Sadece CIA’in iletişim bütçesi 1 milyar $ imiş…
13 Ekim 2016 - Yeni Şafak
Belll Pottinger Londra merkezli, hükümetlere ve kurumsal yapılara, konuşma yazımı ve internette görünürlük optimizasyonu, Wikipedia gibi yerlerdeki negatif içeriklerin kaldırılıp yerine pozitif içeriklerin yerleştirilmesi dahil çeşitli iletişim hizmetleri veren bir şirket…
Türkçe'de Fırıldak PR'cı anlamına gelen ve 1950'lerin ABD'sinde moda olan, Spindoctor dedikleri türden iletişimci olduğu belirtiliyor.

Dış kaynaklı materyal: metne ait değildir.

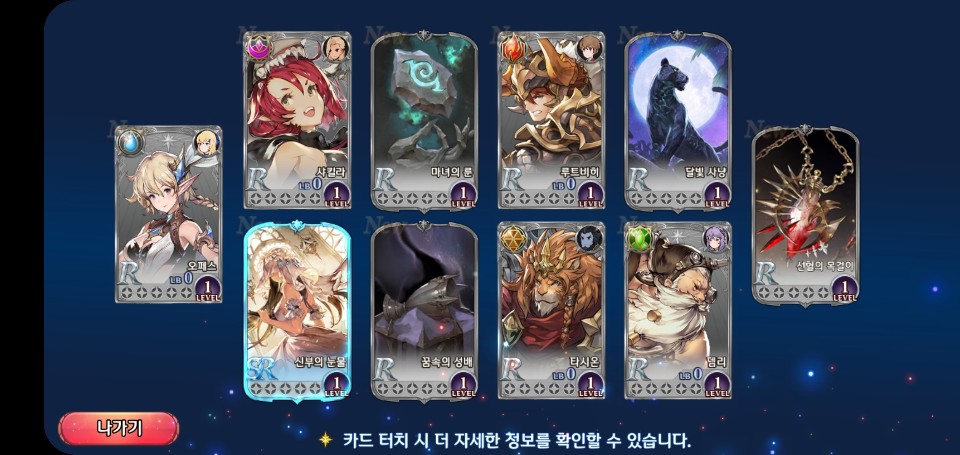Open the 꿈속의 성배 grail card
Screen dimensions: 960x455
coord(424,310)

Bu bilgiye nereden ulaşıyoruz? Burak Yedek'in bizim de adımızı ekleyerek attığı bir tweet'de yer alan 17 dakikalık haber videosundan... 'Newsbud' adlı portal'de yayınlanmış. Disiplin başlığı şu: Geopolitical Report (Jeopolitik Rapor). Kurt Nimmo adında bir araştırmacı gazeteci hazırlayıp sunmuş.
Mutlaka izleyin… (https://goo.gl/u61xYj)
Programda eski bir çalışana dayanılarak belirtildiğine göre Bell Potinger, Pentagon'un Irak savaşı sırasında sahte El Kaide görüntüleri ve propaganda haberlerini oluşturmuş ve yaymış… Propaganda videolarını oluşturması ve Arap ülkelerinde yayması için kendilerine ödenen miktar yarım milyar Sterlin imiş…

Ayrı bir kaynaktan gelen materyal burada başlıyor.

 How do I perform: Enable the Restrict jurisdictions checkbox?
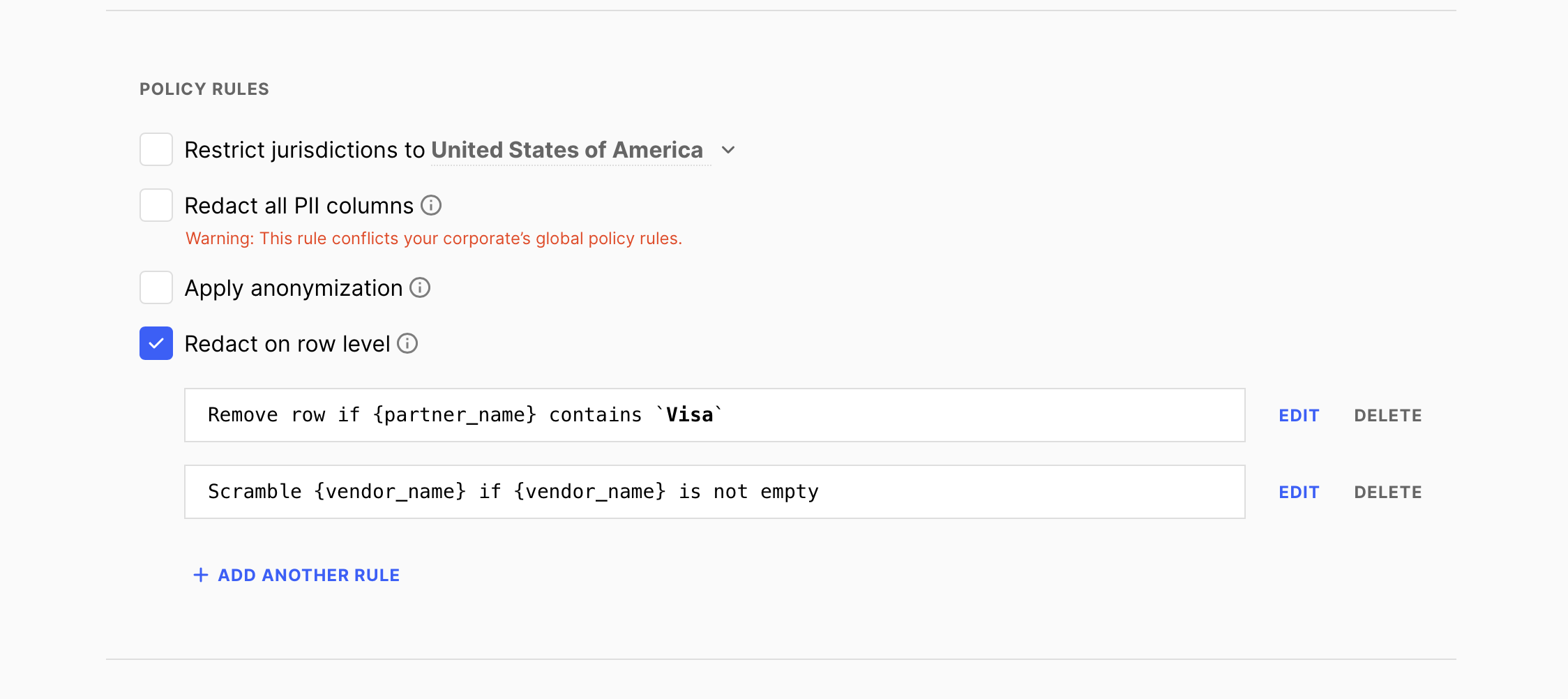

CIA ve Ulusal Güvenlik Konseyi NSC ile yakın çalışan ve eski İngiltere Başbakanı D. Cameron ile dirsek temasında olduğu bilinen Ajansın müşterileri arasında Pinochet, onun vakfı, Dutch Oil, Bahreyn devleti vb. bulunuyormuş.
Firma George W. Bush'un 2003'te Irak'ı istila etmesinden hemen sonra işe alınmış. İlk başta Irak'taki seçimler sırasında taşkınlık yaratmak için çalışıyormuş.
Fakat kısa süre sonra psikolojik operasyonlar, gri ve kara propaganda yürütmek üzere gereken programlar devreye alınmış. Bush harcanan paranın çoğunun propaganda çalışmaları için olduğunu söylemiş.
PR ajansı Bell Pottinger tarafından yürütülen propaganda Amerika'nın Sesi radyosu, ordu ve CIA tarafından yayılmaktaymış.
Vietnam savaşı sırasında ABD'nin Phoenix Programı adı altında Vietnam Ulusal Kurtuluş Cephesi aleyhine yürüttüğü siyah propagandadan yola çıkarak oluşturulan rehber (Gerilla Savaşı Sırasında Psikolojik Operasyonlar Elkitabı) Irak'ta da kullanılmış. Bu program sırasında 20 bin ile 40 bin Vietnamlının öldürüldüğü tahmin ediliyor.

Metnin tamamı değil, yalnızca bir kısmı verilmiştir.